_WORK TASK:_ Scan the data below for lines holding the word "table", and copy each line found.

Content starts

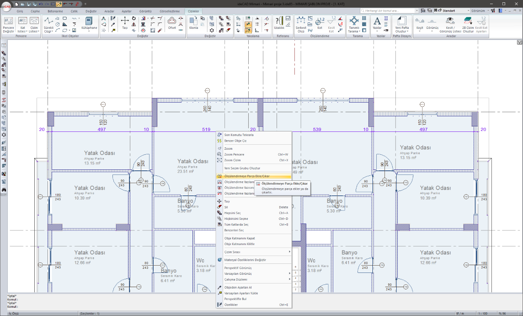The image size is (523, 316).
Task: Select the Offset tool
Action: [x=172, y=23]
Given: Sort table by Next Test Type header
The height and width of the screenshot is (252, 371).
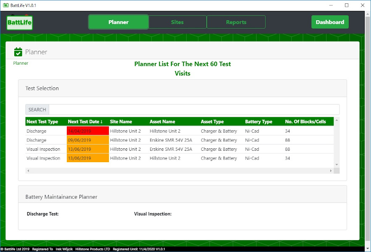Looking at the screenshot, I should coord(42,122).
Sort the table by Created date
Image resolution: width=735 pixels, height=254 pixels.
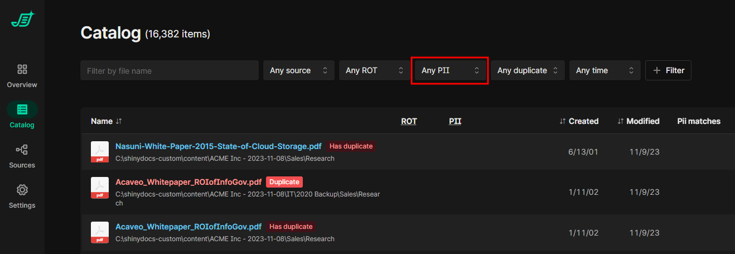point(579,121)
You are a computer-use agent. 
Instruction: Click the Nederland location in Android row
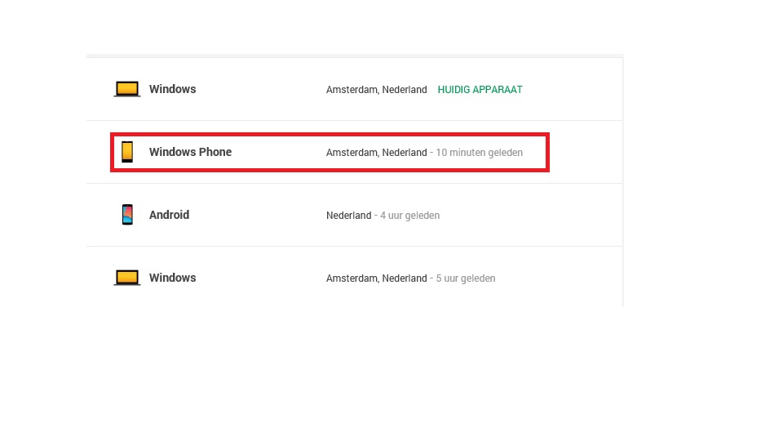pos(348,216)
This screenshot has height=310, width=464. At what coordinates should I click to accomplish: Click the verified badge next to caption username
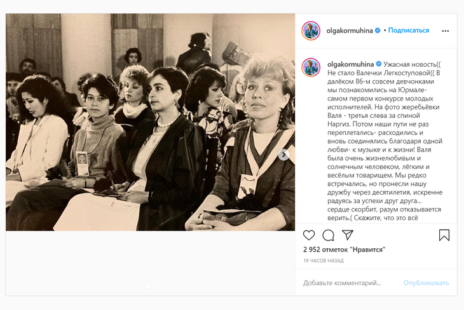pyautogui.click(x=378, y=64)
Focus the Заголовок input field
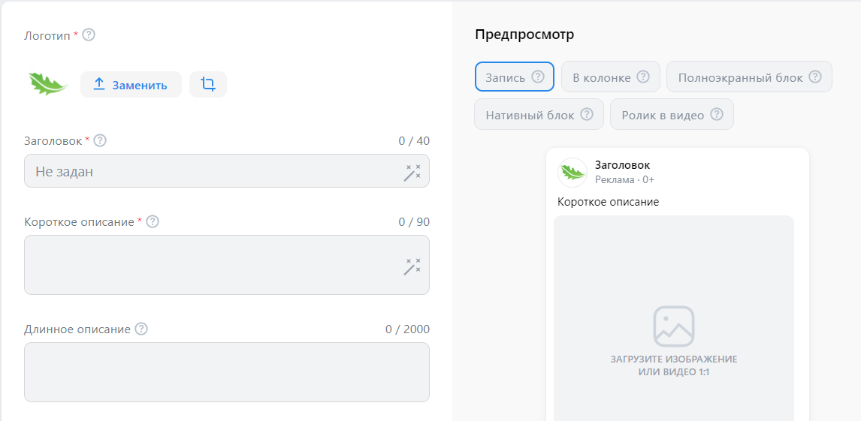Viewport: 861px width, 421px height. click(227, 171)
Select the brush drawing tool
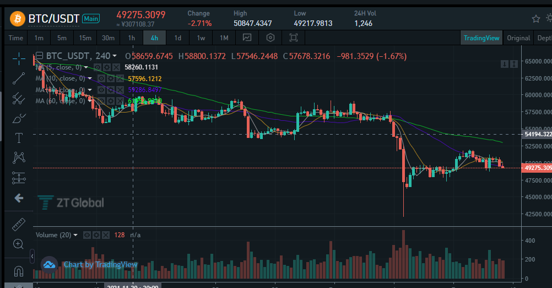This screenshot has width=552, height=288. 19,118
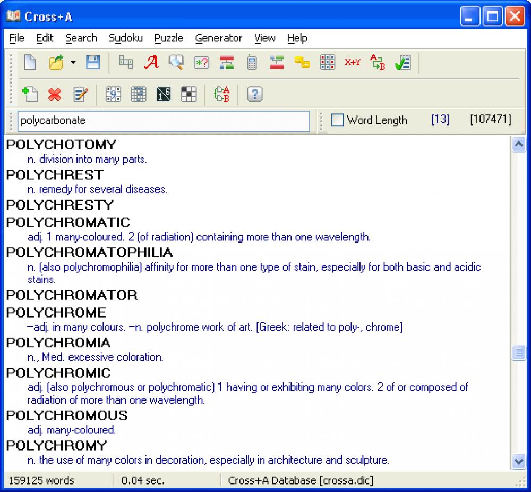Launch the calculator tool on the toolbar
The height and width of the screenshot is (492, 531).
click(x=251, y=62)
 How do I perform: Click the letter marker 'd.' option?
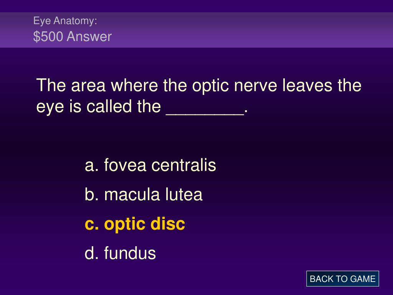(91, 253)
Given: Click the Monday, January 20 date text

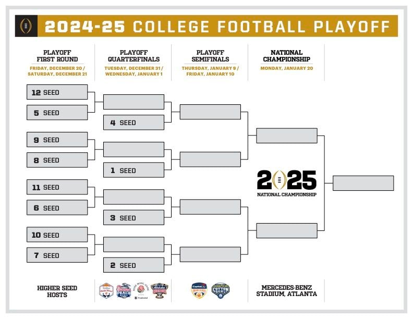Looking at the screenshot, I should pyautogui.click(x=287, y=68).

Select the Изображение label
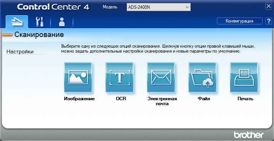(x=79, y=99)
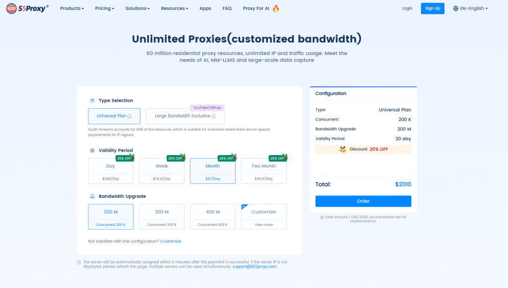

Content ends

_COMPLETED TASK:_
Given: Sort table by Next Test Type header
Sort the table by Created date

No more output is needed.